University of Washington, Seattle WA
PhD. in Biology, University of Washington, Seattle WA
Ph.D. dissertation: Exclusion, Amelioration, Tolerance: An investigation of the physiological basis for tolerance in serpentine Mimulus guttatus
B.S. in Botany, University of Washington, Seattle WA
Emily studied at the University of Washington Department of Biology where she earned a Bachelor of Science in Botany and a doctorate in Biology. For her dissertation she focused on the physiological adaptation of a wildflower native to the Western United States to serpentine soils. During her time at the University of Washington, she was a teaching assistant in lecture and laboratory-based courses in botany, animal and plant physiology and ecophysiology, and taught lectures and labs in advanced plant physiology. She was also an active participant in the departmental greenhouse and medicinal herb garden docent program, providing tours to students of all ages, from preschoolers to adult learning programs. She is currently a postdoctoral researcher in a plant physiology lab at the University of Florence where she studies plant responses to abiotic stress and is currently a contract professor at the University of Teramo in botany and plant physiology.

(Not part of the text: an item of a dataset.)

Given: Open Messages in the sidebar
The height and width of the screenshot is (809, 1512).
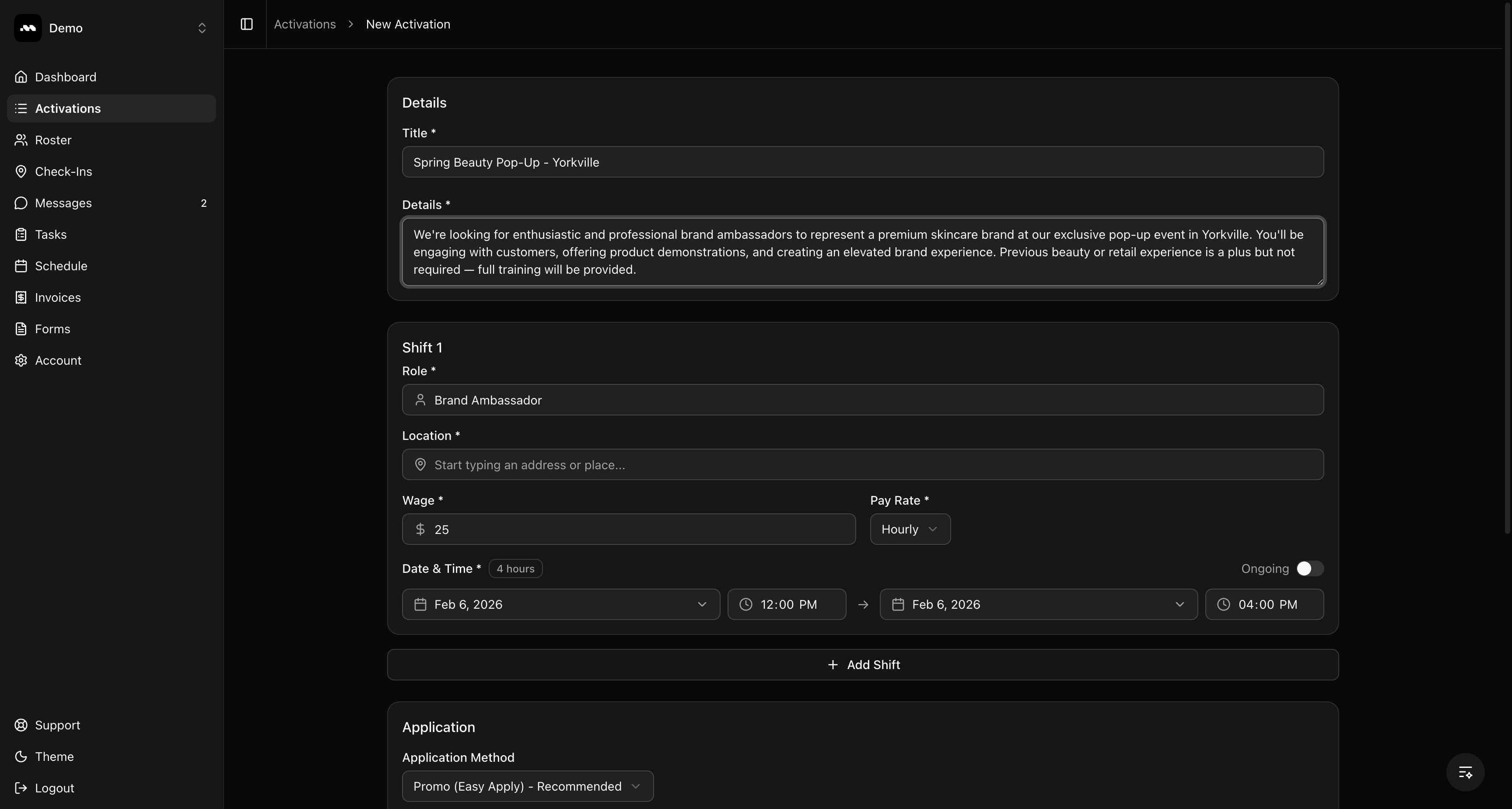Looking at the screenshot, I should click(63, 203).
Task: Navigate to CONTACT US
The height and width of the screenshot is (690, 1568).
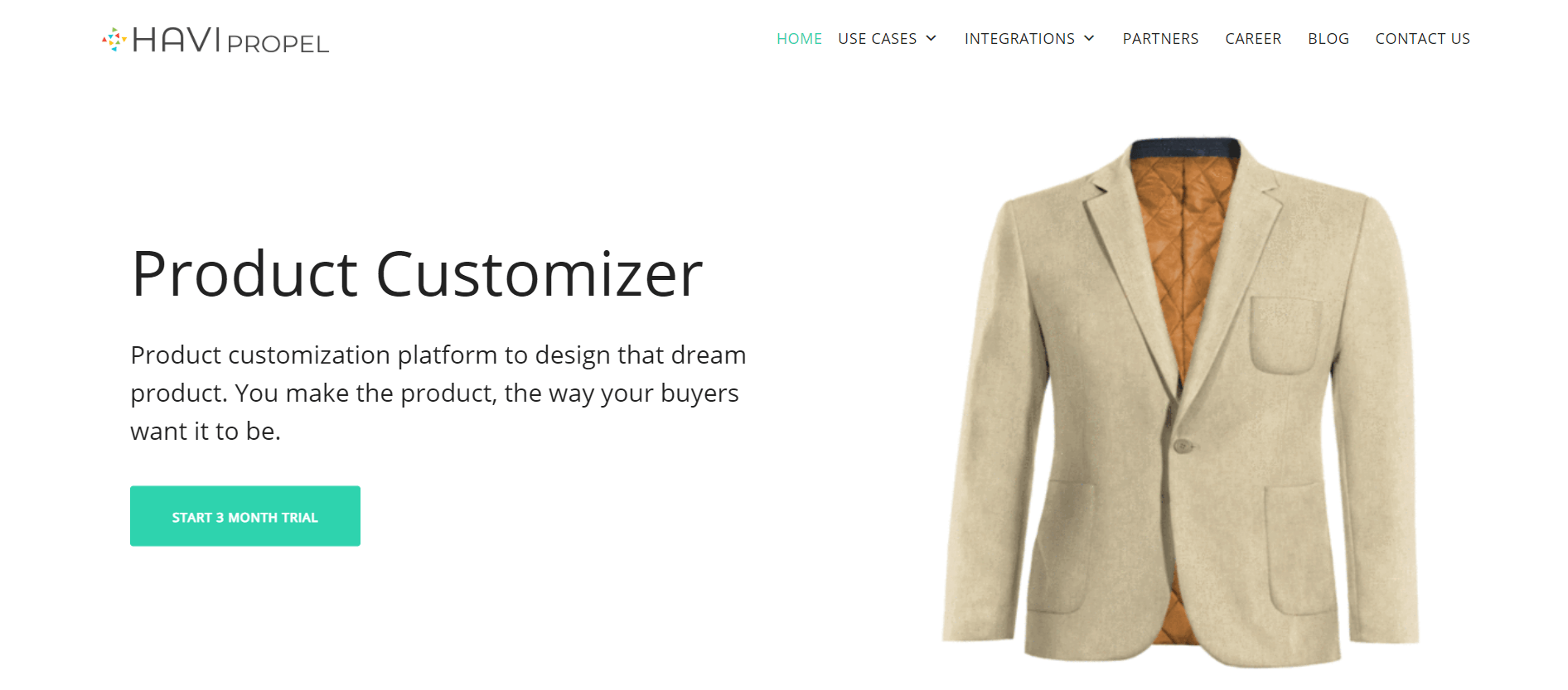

Emily is convinced that understanding the complexity of the natural world requires us to use all our senses. Though technology has expanded our capacity to measure plant responses to their environment, we are at risk of losing our skills of observation and the simple joy of being awestruck by nature. Emily works to incorporate hands-on activities in both the lecture and laboratory to enrich her students’ understanding of the underlying principles in biology and chemistry. She encourages them to take the time to make observations and reflect as these are key components of the scientific method.